Mieter dürfen ihre Miete wegen Baulärm vom Nachbargrundstück nur unter bestimmten, in der Praxis wohl eher seltenen Umständen mindern. Dies hat der BGH in einem gestern veröffentlichten Urteil vom 29. April 2020 (Az. VIII ZR 31/18) entschieden. Mit seiner Entscheidung bestätigt und bekräftigt der Bundesgerichtshof seine bisherige diesbezügliche Rechtsprechung. Die Entscheidung gilt sowohl für Baulärm als auch für Staubimmissionen.

Eine Minderung gemäß § 536 Abs. 1 Satz 1 BGB tritt danach grundsätzlich ein, wenn die Beschaffenheit der Umgebung, namentlich die Freiheit von Baustellenlärm und Staubimmissionen, mietvertraglich vereinbart wurde; eine solche Vereinbarung kommt in der Praxis freilich nicht vor. Die Annahme einer stillschweigenden Beschaffungsvereinbarung kommt nur bei konkreten entsprechenden Hinweisen in Betracht.

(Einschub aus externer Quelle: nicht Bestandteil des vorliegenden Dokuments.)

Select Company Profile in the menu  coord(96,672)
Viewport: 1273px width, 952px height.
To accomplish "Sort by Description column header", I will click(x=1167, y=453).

Anderenfalls kommt eine Minderung über § 242 BGB nur dann in Betracht, wenn der Vermieter sich seinerseits auf Grundlage von § 906 BGB gegen den Baulärm bzw. die Staubimmissionen des Nachbarn wehren kann. Das ist dann der Fall, wenn die Immissionen die Nutzbarkeit der Wohnung als Wohnraum erheblich einschränken. Hierfür ist der Mieter aber jedenfalls teilweise darlegungs- und beweispflichtig. Die Grenzwerte entsprechender Verordnungen, die normalerweise für die Beurteilung eines Sachverhalts nach § 906 BGB herangezogen werden, gelten hier indes nicht; die Beeinträchtigung ist allein nach mietrechtlichen Maßstäben zu beurteilen.